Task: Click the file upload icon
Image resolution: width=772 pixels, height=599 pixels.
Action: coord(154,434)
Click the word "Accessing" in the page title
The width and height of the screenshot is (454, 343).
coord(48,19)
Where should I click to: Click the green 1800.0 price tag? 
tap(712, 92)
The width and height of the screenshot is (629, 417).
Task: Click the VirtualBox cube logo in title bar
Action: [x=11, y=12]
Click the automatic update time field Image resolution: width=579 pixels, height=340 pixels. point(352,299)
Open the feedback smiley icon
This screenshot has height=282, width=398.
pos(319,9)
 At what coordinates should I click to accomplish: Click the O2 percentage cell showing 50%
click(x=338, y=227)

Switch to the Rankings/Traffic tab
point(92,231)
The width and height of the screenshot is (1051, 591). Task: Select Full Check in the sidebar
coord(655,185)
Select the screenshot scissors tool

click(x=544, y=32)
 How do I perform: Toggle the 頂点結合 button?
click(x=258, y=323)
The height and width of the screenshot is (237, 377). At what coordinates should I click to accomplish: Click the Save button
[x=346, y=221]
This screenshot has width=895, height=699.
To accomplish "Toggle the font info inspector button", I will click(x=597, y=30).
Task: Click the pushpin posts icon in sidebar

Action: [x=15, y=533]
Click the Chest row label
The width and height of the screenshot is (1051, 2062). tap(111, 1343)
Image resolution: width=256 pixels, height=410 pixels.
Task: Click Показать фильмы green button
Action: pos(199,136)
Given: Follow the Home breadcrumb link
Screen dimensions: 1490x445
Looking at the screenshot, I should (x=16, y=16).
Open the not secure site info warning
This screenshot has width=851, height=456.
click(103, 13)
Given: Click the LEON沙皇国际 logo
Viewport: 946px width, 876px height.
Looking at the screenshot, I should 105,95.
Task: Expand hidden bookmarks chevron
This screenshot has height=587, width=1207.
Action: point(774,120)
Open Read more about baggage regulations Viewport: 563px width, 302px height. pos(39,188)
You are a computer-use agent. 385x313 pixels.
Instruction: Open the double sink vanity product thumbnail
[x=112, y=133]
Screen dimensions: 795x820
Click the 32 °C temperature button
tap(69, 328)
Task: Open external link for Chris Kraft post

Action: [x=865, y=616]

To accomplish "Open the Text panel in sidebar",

## [EXERCISE GOAL]
In the entries above, find each line that includes the string "Given" and copy it.

## [TASK ANSWER]
Given: Follow the Home breadcrumb link
Given: Click the LEON沙皇国际 logo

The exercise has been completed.